Each map uses $800 bytes, but only $400 addresses (32×32 = 1024 = $400). They would be arranged like…

0,1,2,3,4… 31 = 1st row / top of screen
32,33,34,35… 63 = 2nd row
64,65,66,67… 95 = 3rd row
etc. on down to 32nd row, below the bottom of the screen

So, if you go down 1 on the map, you add 32 to the address.

Larger Maps

Maps

We could have made the map 64 tiles wide (for BG1 $2107, bit 0 = 1). If the left screen is at $6000, the right screen would be at $6400. In M1TE, you could construct each 32×32 part as a separate map.

We could have made the map 64 tiles tall (for BG1 $2107, bit 1 = 1). The upper screen at $6000 and the lower screen at $6400.

Lastly, if we made the map 64×64 (for BG1, both bits 0 and 1 set). If the first screen is at $6000, the screens would be arranged like

$6000 – $6400

$6800 – $6c00

If tiles were set to 8×8 size ($2105, called “character size”), a 64×64 map would be 512×512 pixels in size.
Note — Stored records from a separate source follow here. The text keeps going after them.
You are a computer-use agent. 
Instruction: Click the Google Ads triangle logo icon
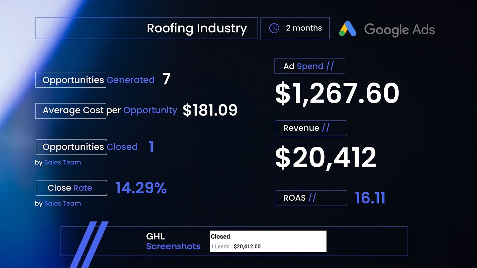347,29
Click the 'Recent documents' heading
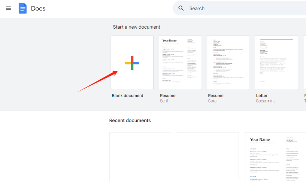This screenshot has height=181, width=306. pos(130,121)
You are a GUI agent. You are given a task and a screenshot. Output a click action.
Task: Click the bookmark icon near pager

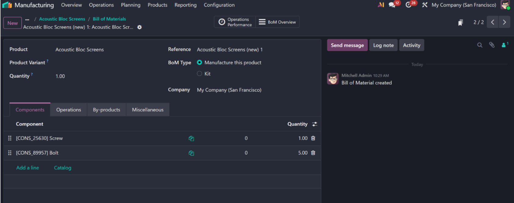460,22
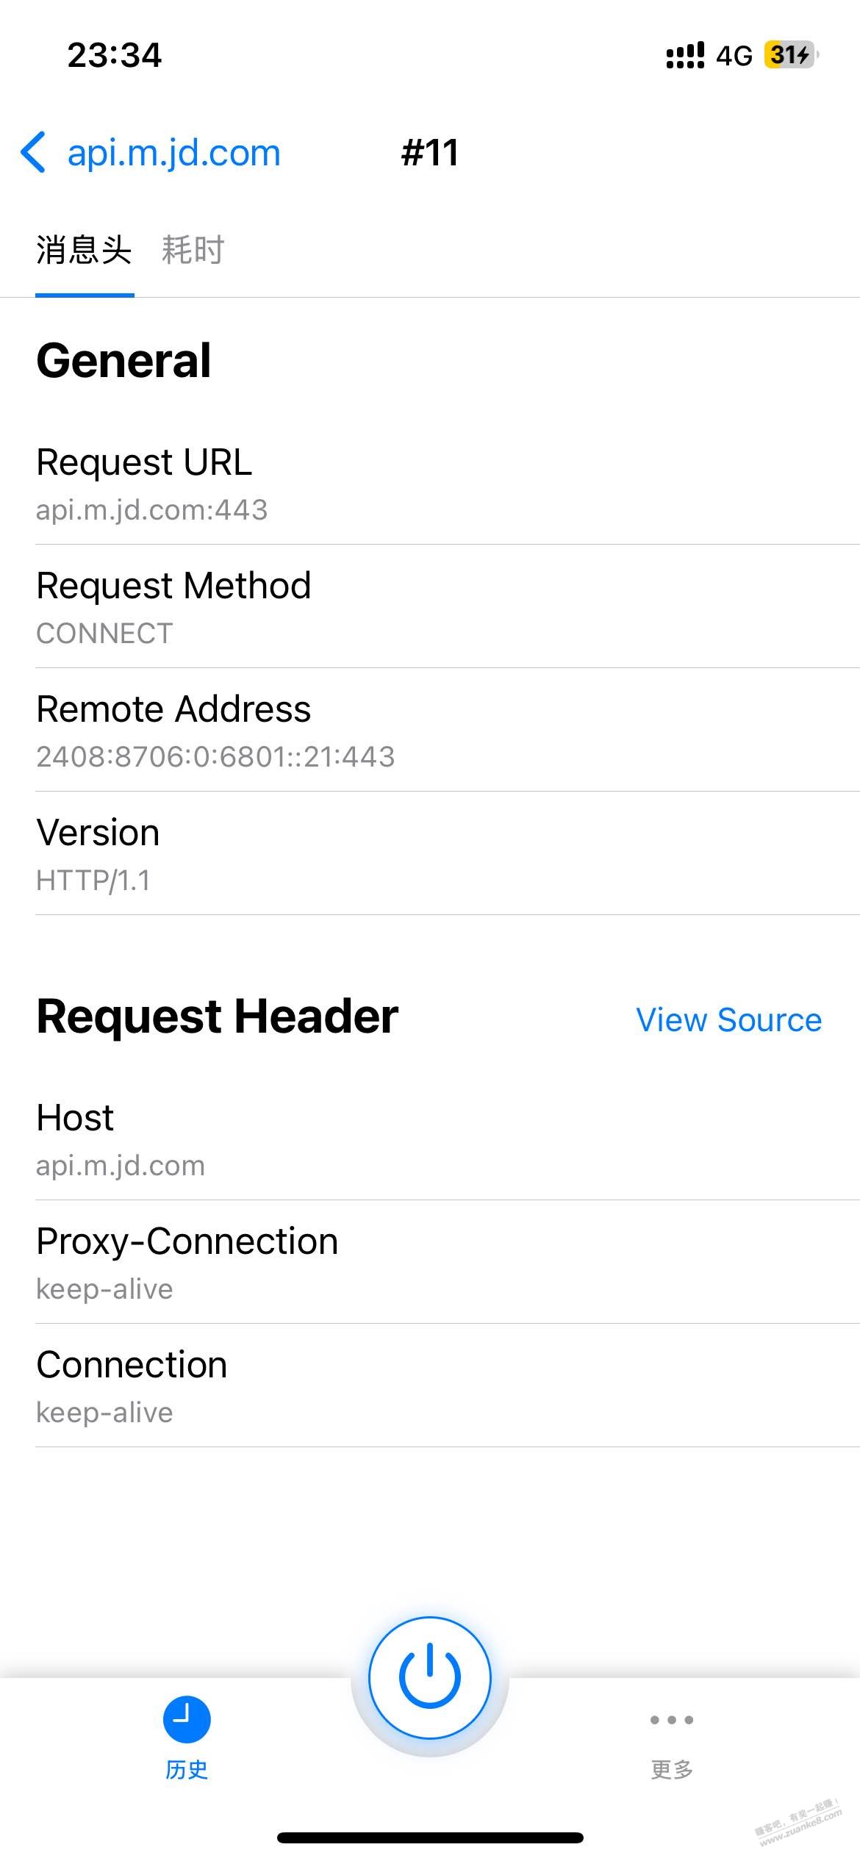Go back to api.m.jd.com list
Viewport: 860px width, 1861px height.
(173, 153)
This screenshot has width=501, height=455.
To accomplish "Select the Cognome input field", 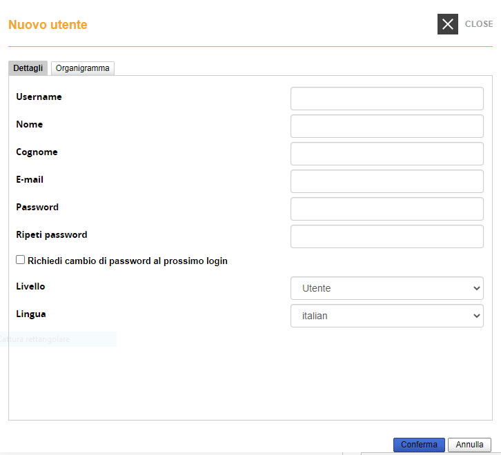I will coord(386,154).
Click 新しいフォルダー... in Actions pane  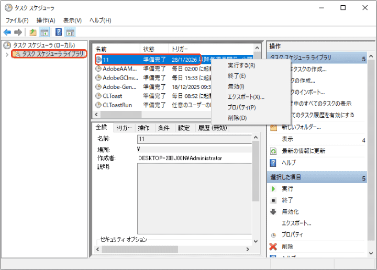[301, 127]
If tiles were set to 16×16, the same map would be 1024×1024 pixels. This should explain why we need 16 bit scrolling registers.

Tiles in the Map

So, I said that each entry in the map is 16 bits. Those bits are arranged like this…

vhopppcc cccccccc
v/h = Vertical/Horizontal flip this tile.
o = Tile priority.
ppp = Tile palette.
cc cccccccc = Tile number.

Each tileset is theoretically as big as 1024 tiles (for BG).

…

And, one more thing about palettes.

Palettes in Mode 1

Palette2

4bpp tiles use an entire row (left to right). If you set its palette to 0, it uses the top row (indexes 0-15). Palette 1, the next row (indexes 15-31), and so forth down to the 8th row (palette 7). That’s indexes 0 – 127 for background. Sprites would use the indexes 128 – 255 similarly. Sprites also use 4bpp tiles and 16 colors per tile.
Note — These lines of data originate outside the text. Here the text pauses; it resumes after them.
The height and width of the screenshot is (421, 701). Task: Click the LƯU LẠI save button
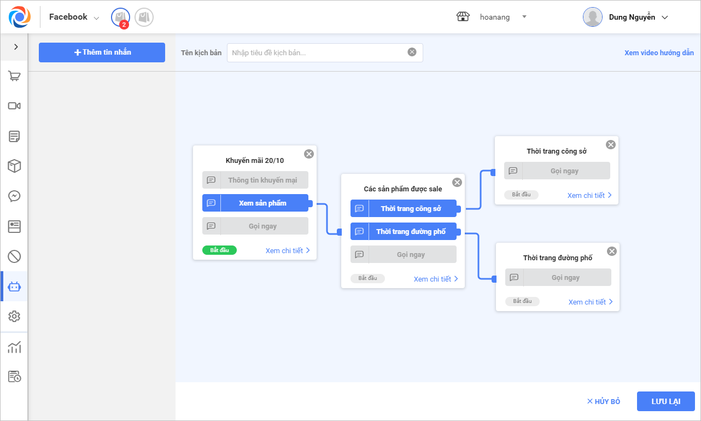click(665, 401)
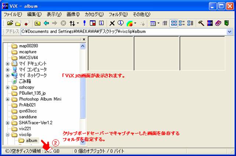Switch to detailed list view mode
236x156 pixels.
[x=190, y=23]
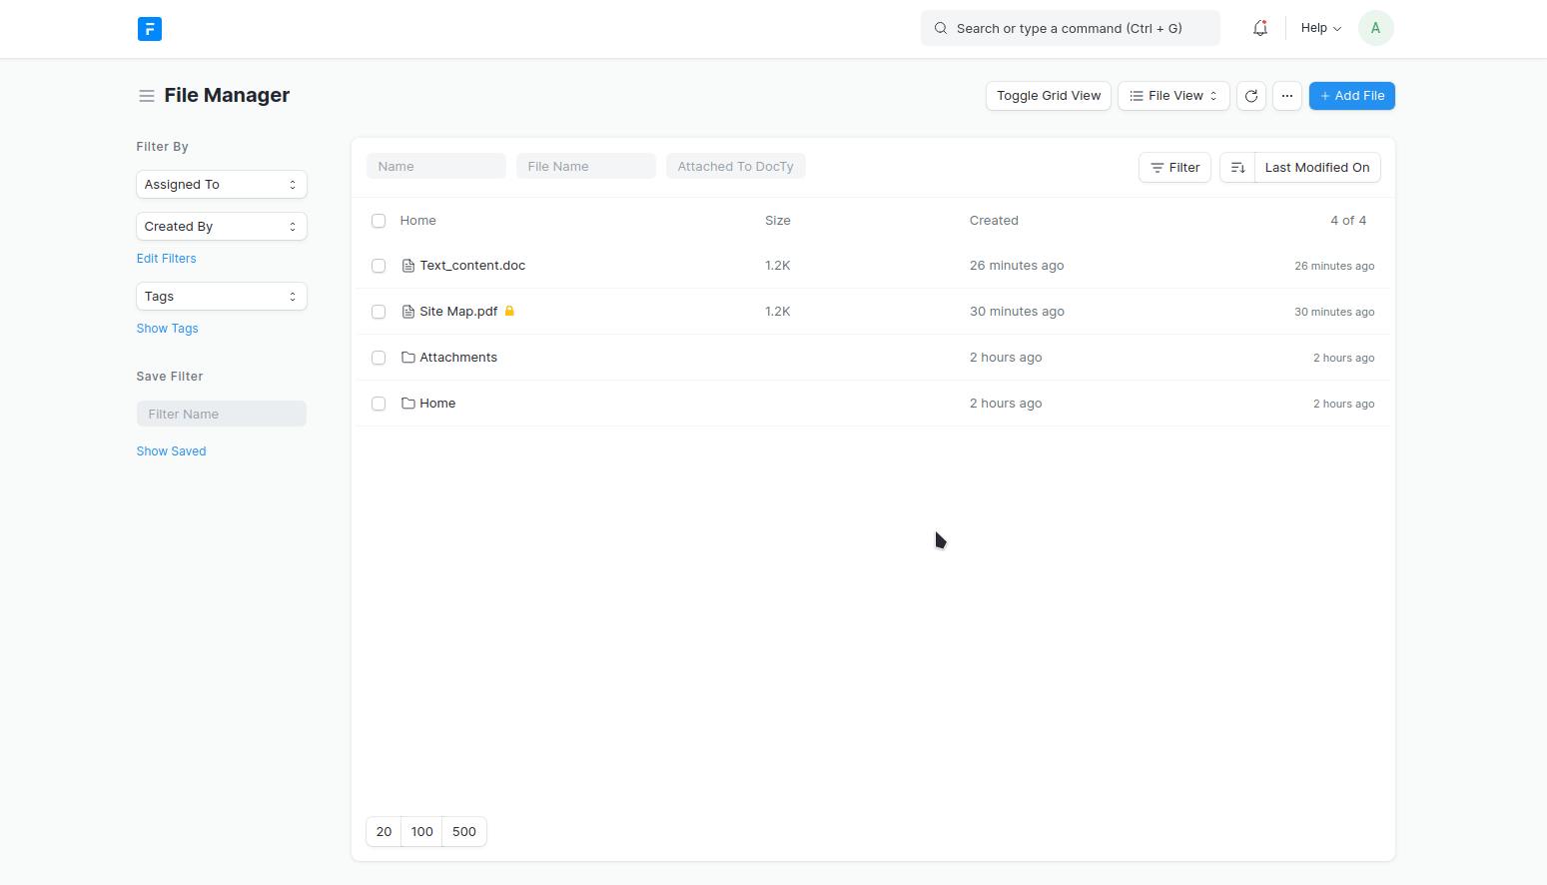The image size is (1547, 885).
Task: Open the File View selector
Action: [1172, 95]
2bpp tiles (BG3) shares the top 2 rows. Each palette only uses 4 colors, so palette 0 uses indexes 0-3, palette 1 uses index 4-7, palette 2 uses index 8-11, and palette 3 uses index 12-15… all in the top row. Palettes 4-7 similarly would use the next row. Every 0th color in each palette would be transparent. I usually reserve the top row for BG3 and the other 7 rows for BG1 and BG2.

Behind all the layers, the universal background color shows (index 0 of the palette), wherever there are transparent pixels. This is true for every layer. The black that fills most of these pictures is the background color showing through.

SNES main page

Backgrounds

SNES programming tutorial. Example 3.

https://github.com/nesdoug/SNES_03

So, this is the big lesson. There are about a dozen things we need to do just to see a picture on the screen. We need to set a video mode. We need to enable a layer on the main screen. We need to set the address for tiles. We need to set the address for a tilemap. We need to make tiles and a tilemap (and a palette). We need to copy all the things to the VRAM. And we need to turn screen brightness on (and end forced blank).
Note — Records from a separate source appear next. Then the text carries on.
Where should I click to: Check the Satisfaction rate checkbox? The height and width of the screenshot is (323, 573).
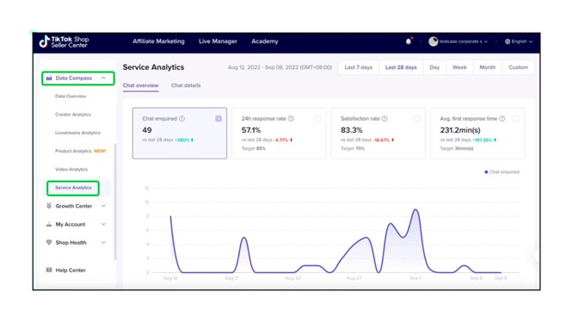[417, 119]
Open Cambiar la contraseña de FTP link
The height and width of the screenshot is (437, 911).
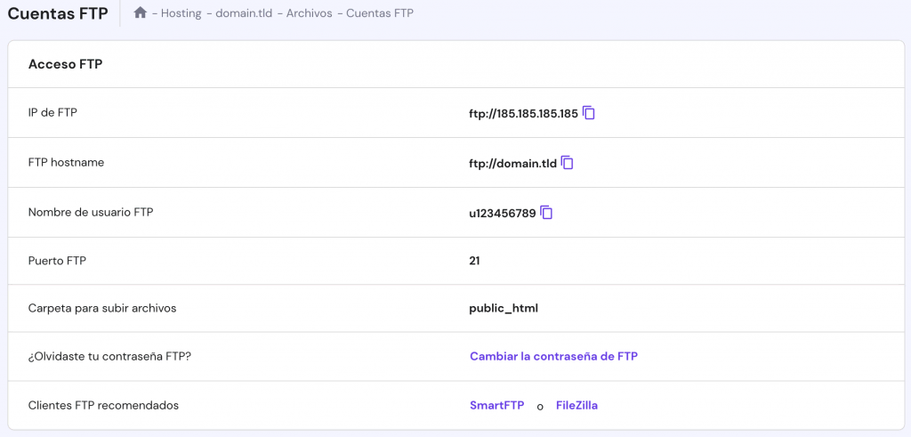coord(553,356)
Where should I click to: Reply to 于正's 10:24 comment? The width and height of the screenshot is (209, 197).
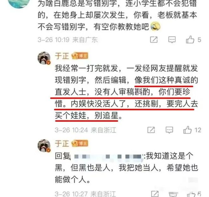(169, 130)
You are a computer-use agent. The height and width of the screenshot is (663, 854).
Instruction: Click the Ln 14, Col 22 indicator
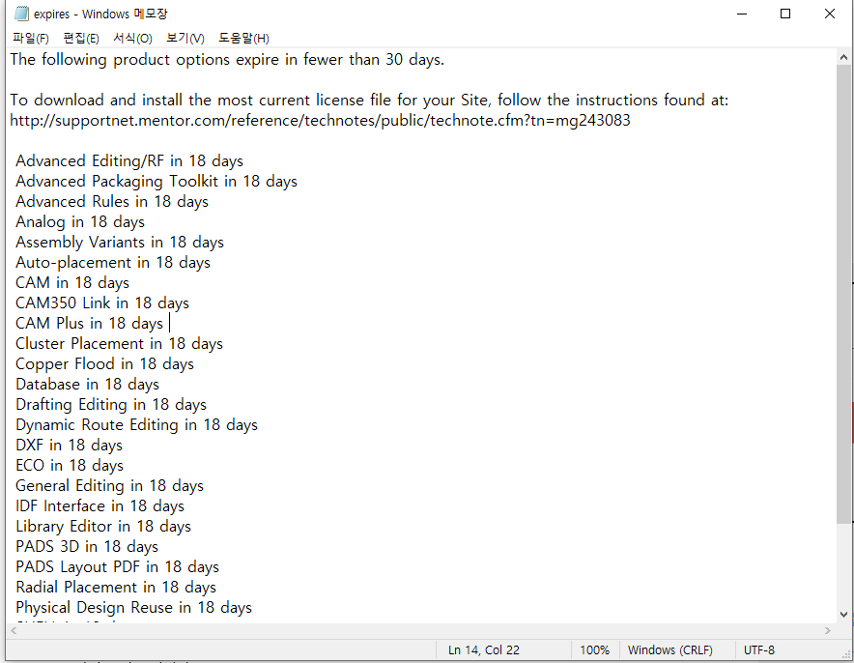pyautogui.click(x=484, y=650)
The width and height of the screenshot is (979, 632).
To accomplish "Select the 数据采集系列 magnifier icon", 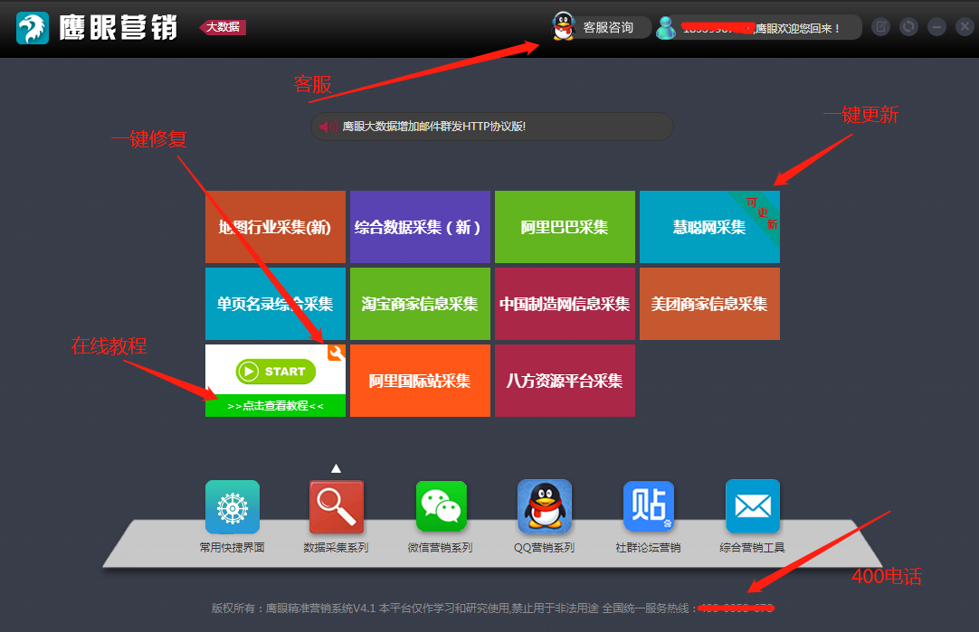I will click(337, 506).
I picked a random picture of a moon. Open in GIMP, resize to 128×128. (a little later, the image looked stretched out when I got it running on my actual SNES, due to the aspect ratio of SNES pixels being about 8/7)… resize to 112×128 to fix the sideways stretching. Save as PNG.

Now get my background tool for SNES (Mode 1). It can import images (up to 256×256). It can do all the steps we need.

https://github.com/nesdoug/M1TE2

Import Image / get palette will auto generate an ideal 16 color palette.

Import Image / get tiles/map will turn the image into SNES graphics, and fill the map. Make sure the map height is 28. I used the arrows above the map editor to shift the image to the center. Now save… Save palette 16 colors (.pal). Save tiles 4bpp x 1 (.chr). Save maps just to the map height (.map).

These were added to the project by adding .incbin lines at the bottom of main.asm.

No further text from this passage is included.